Download those PDFs!

Wow, I really like these 512x512 icons in Snow Leopard...This post is strictly for web developers/server administrators. The rest of you can resume your daily activities, confident that nothing that was even remotely relevant to you transpired here.

PDFs. Web browsers. Both are a daily, or at least frequent, part of the lives of most computer users. But not all web browsers are created equal when it comes to the matter of handling PDFs. Some browsers (say, the ones developed by commercial OS makers) take the approach of trying to manage everything for the user. They include PDF readers that are embedded right into the browser, and PDFs load almost like another web page. Other browsers (most notably Firefox) treat PDFs as downloadable files, and when the user clicks a link to one, the file gets downloaded to their hard drive to be opened in a “helper app” — usually Adobe Reader.

Most website owners prefer the latter approach, and I suspect most users do as well. PDFs in general are not much like web pages, and it does not seem logical that they should be viewed within a web browser. Generally when people are accessing a PDF, it’s because they want to download the document to their computer to be used offline or to print. It is illogical for these actions to take place in a web browser. Sure, savvy users can right-click (or on Mac, Ctrl-click) and select “Save linked file as…” or some such nonsense from the contextual menu. But a lot of Windows users don’t even know their mouse has a right button, a lot of Mac users have no idea that you can press keys and click the mouse button simultaneously to perform special actions, and a lot of both would be confused by this entire process.

So we come to the matter of web developers (such as myself) trying to find ways to force the web browser to download the file instead of loading it directly. A trick I have used often is to link not to the file directly, but to a special PHP script that reads the file into the server’s memory, changes various aspects of the response (such as the MIME type), and then streams the content out to the browser. This is especially useful when you want to restrict access to files, say only to logged-in users, or only to users who have entered a special passcode. The PHP script is perfect for that, because it allows you to execute some code before sending the file to the browser. It even lets you store your files in a directory on the server that web browsers cannot access directly, ensuring (more or less… this article isn’t about hacking) the security of your files.

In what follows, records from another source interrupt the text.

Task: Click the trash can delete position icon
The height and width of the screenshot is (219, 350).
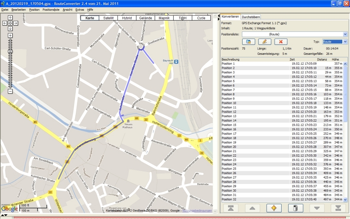Action: click(295, 208)
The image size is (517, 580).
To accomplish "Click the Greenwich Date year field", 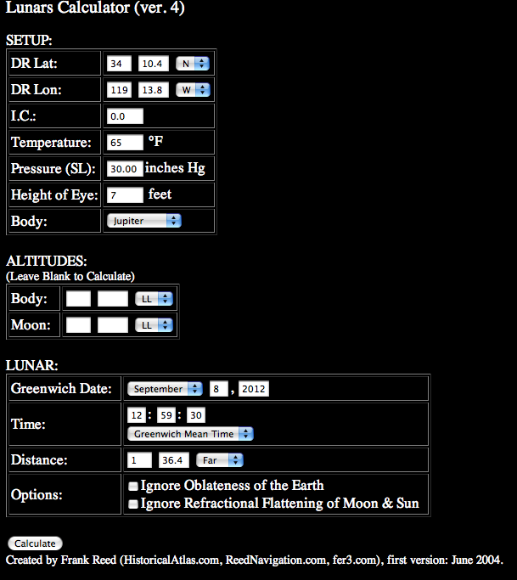I will tap(254, 389).
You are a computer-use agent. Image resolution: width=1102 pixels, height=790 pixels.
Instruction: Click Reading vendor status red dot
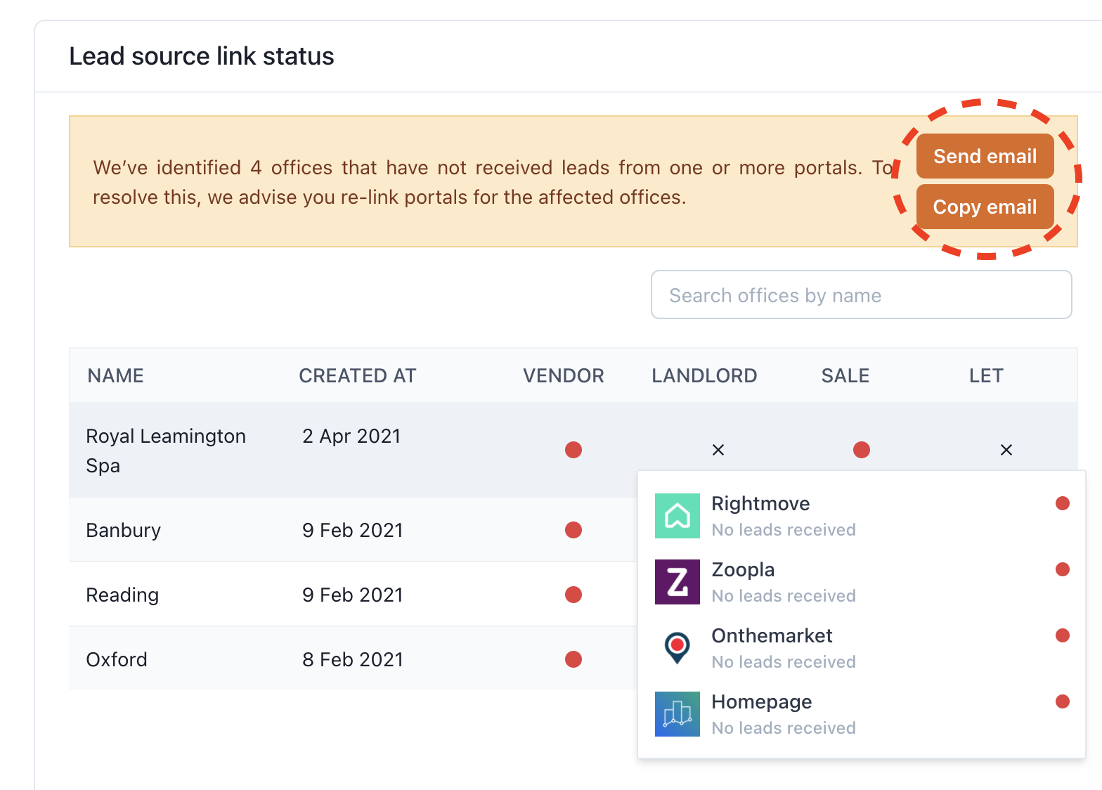tap(573, 595)
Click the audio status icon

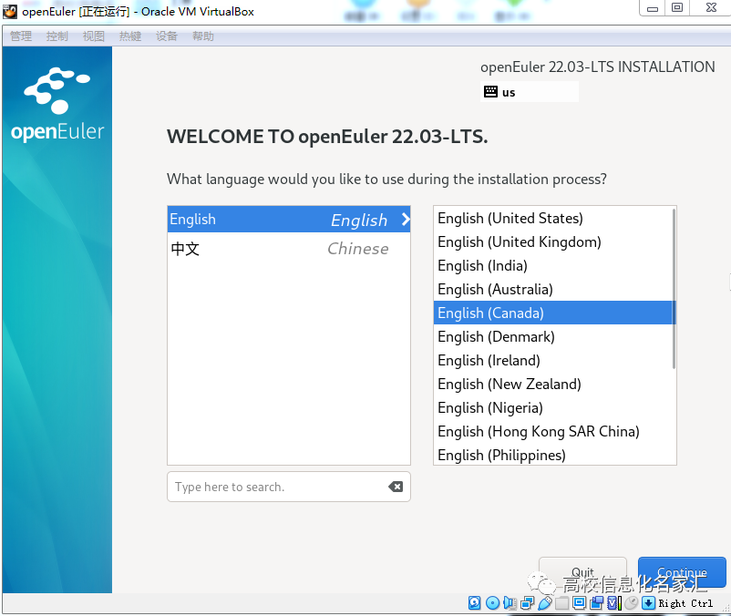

But what if your files aren’t in a protected area? What if you don’t want to bother with the mucky-muck of the PHP wrapper — you just want to link directly to the (browser-accessible) file, but you still want to force the download? Well, if you’re using Apache, you’re in luck. I found this great explanation of a small block of code you need to add to your httpd.conf file to achieve the same effect.

Ultimately, what you want to do is change the MIME type of the response. Browsers that are inclined to load PDFs internally perform this magic by seeking out files that are sent with the application/pdf MIME type. But there’s a very handy, “generic” MIME type for binary files, which all browsers treat as files to be downloaded rather than displayed directly: application/octet-stream. It may sound like a group of 8 singers standing in a small river, but it really just means… a generic binary file.

Here’s the complete block of code to put into your httpd.conf file, or into the appropriate virtual host configuration, however it’s stored on your particular server. I placed the code just within the virtual host configuration for the client in question, so the change applies only to their site, and not to any others that are also running on the server:

<FilesMatch "\.(?i:pdf)$">
ForceType application/octet-stream
Header set Content-Disposition attachment
</FilesMatch>

If you’re not the server admin, you should also be able to put this in a .htaccess file in your site’s root directory, but I haven’t actually tested that to see if it works.